Manner of Payment and Delivery

Any payment on or delivery of the Securities at maturity or upon an early exchange will be made to accounts designated by you and approved by us, or at the office of the trustee in New York City, but only when the Securities are surrendered to the trustee at that office. We also may make any payment or delivery in accordance with the applicable procedures of the depositary.

Business Day

When we refer to a business day with respect to the Securities, we mean a day that is a business day of the kind described in “Description of Debt Securities We May Offer—Payment Mechanics for Debt Securities” in the attached prospectus.

Modified Business Day

As described in “Description of Debt Securities We May Offer—Payment Mechanics for Debt Securities” in the attached prospectus, any payment on the Securities that would otherwise be due on a day that is not a business day may instead be paid on the next day that is a business day, with the same effect as if paid on the original due date, except as described under “Maturity Date”, “Exchange Date” and “Valuation Date” above.

S-32


 

Specific Terms of the Securities


Role of Calculation Agent

Our affiliate, UBS Securities LLC, will serve as the calculation agent.

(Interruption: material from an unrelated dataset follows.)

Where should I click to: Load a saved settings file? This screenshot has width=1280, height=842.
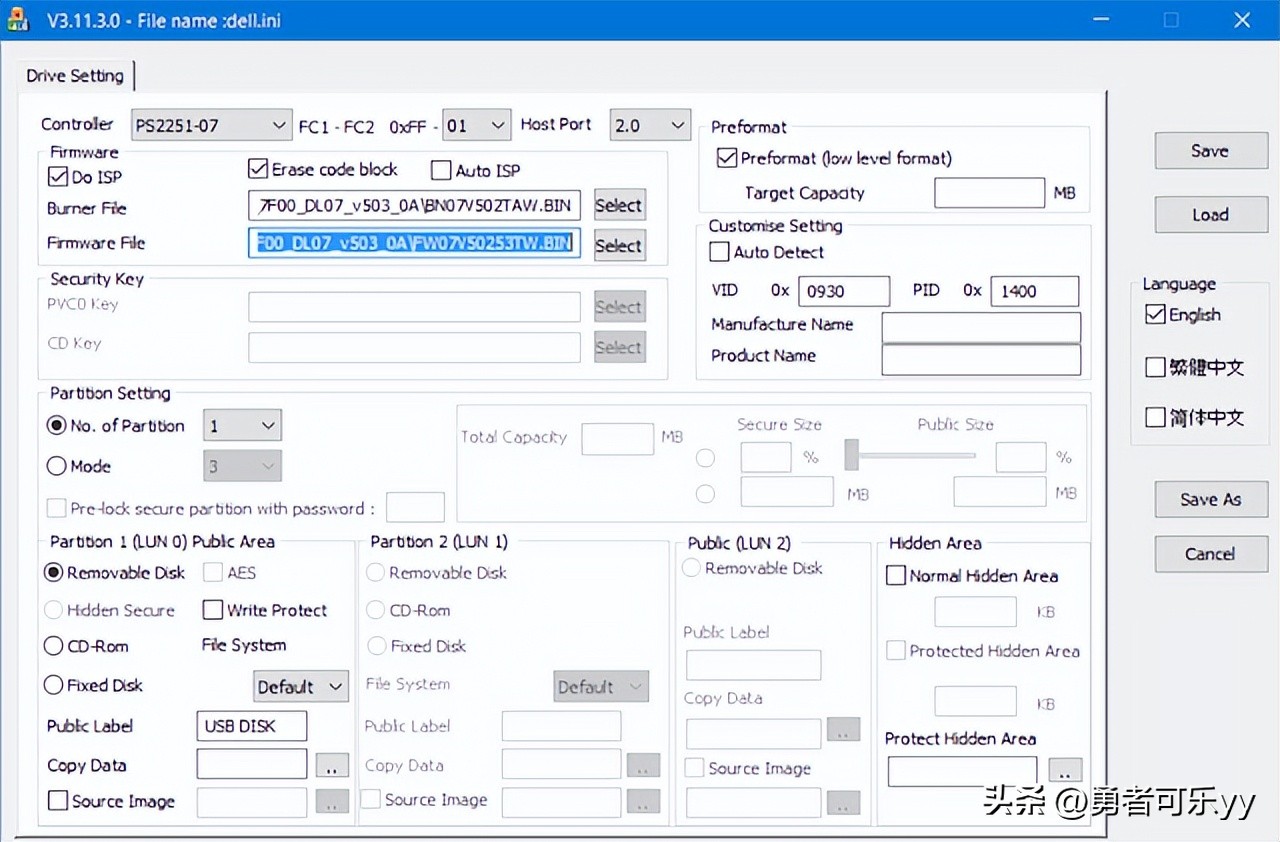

We may change the calculation agent after the original issue date of the Securities without notice. The calculation agent will make all determinations regarding the value of the Securities at maturity or upon an early exchange, market disruption events, business days, the default amount, the Index Starting Level, the Index Ending Level and the amount payable in respect of your Securities. Absent manifest error, all determinations of the calculation agent will be final and binding on you and us, without any liability on the part of the calculation agent. You will not be entitled to any compensation from us for any loss suffered as a result of any of the above determinations by the calculation agent.

Booking Branch

The Securities will be booked through UBS AG, Jersey Branch.

S-33


 


Use of Proceeds and Hedging

We will use the net proceeds we receive from the sale of the Securities for the purposes we describe in the attached prospectus under “Use of Proceeds.” We or our affiliates may also use those proceeds in transactions intended to hedge our obligations under the Securities as described below.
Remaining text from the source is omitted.